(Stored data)
============================================================
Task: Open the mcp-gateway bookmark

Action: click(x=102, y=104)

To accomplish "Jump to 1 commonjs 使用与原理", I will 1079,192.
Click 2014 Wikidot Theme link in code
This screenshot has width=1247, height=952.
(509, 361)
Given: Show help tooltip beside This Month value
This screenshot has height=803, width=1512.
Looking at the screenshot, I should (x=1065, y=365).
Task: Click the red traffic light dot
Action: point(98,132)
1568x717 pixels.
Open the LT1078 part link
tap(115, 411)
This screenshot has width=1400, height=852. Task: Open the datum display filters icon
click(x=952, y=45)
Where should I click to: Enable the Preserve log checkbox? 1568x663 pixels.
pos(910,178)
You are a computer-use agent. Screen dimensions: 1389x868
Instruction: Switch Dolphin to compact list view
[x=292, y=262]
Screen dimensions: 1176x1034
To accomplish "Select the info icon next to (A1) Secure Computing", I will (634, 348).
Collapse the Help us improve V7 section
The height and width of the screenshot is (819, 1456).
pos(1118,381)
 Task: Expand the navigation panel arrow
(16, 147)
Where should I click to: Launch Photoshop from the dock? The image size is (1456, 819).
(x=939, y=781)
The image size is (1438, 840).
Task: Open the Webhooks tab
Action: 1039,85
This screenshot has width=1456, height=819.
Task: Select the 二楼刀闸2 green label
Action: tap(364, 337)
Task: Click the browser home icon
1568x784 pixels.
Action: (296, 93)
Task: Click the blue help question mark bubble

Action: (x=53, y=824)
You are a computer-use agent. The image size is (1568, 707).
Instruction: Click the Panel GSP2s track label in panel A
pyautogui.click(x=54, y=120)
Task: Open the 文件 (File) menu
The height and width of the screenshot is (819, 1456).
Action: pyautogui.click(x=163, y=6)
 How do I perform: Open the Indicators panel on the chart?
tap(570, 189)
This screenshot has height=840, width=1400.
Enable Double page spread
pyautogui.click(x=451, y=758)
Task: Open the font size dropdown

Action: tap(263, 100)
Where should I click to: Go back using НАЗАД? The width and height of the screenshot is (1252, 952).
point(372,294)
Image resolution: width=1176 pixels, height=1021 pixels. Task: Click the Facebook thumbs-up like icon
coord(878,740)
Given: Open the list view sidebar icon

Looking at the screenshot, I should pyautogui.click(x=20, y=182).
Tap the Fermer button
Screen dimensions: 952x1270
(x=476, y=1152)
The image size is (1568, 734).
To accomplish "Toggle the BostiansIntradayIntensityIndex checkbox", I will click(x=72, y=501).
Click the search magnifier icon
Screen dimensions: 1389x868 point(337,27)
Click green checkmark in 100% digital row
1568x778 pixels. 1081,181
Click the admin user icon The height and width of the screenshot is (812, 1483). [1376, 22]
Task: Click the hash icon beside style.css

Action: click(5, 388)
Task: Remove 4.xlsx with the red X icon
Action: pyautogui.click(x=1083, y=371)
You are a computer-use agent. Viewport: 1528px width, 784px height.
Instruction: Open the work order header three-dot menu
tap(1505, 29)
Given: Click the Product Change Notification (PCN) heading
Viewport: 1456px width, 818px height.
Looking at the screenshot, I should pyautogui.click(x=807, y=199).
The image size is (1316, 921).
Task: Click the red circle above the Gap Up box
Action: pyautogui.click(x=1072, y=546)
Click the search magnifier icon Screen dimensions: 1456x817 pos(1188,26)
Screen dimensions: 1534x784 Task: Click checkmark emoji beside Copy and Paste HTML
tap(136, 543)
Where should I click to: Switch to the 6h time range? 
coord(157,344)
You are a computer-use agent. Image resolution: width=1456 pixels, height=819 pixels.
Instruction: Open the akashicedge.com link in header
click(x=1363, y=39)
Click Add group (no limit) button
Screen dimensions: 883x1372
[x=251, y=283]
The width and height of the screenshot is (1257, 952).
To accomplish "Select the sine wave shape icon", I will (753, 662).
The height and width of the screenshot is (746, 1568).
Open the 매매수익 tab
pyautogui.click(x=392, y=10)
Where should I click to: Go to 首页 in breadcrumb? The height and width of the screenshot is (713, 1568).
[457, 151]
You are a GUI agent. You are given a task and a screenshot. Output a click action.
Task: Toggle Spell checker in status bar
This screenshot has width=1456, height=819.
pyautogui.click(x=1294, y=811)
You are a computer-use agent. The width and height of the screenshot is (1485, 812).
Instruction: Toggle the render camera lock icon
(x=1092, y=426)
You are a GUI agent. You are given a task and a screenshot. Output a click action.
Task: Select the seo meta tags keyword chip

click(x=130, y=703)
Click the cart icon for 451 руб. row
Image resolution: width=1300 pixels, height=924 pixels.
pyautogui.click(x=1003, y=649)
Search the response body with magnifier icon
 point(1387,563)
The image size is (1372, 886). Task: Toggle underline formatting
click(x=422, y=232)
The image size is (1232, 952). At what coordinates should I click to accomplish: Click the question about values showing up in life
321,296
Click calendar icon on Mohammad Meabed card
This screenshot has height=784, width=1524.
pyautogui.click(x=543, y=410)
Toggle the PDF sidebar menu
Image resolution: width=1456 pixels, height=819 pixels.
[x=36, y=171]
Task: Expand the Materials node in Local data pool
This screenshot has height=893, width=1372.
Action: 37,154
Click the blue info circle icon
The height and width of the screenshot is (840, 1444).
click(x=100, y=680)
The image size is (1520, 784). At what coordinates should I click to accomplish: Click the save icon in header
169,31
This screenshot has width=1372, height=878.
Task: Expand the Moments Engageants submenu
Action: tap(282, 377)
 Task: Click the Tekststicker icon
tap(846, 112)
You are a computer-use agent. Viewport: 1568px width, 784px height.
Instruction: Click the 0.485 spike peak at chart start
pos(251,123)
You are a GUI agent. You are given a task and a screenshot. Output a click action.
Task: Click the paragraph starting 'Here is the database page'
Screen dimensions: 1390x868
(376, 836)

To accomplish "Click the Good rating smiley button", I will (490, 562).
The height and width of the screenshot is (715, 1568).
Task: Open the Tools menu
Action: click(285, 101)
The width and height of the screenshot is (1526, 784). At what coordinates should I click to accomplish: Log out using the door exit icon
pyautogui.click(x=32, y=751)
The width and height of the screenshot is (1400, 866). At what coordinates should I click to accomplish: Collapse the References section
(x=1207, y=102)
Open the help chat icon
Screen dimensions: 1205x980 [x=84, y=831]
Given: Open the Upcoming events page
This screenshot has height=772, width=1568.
============================================================
● **WORK ORDER**: Find the lines in the data that hold the word "agent". Reply with how many there are and nothing more.

● **SOLUTION**: 9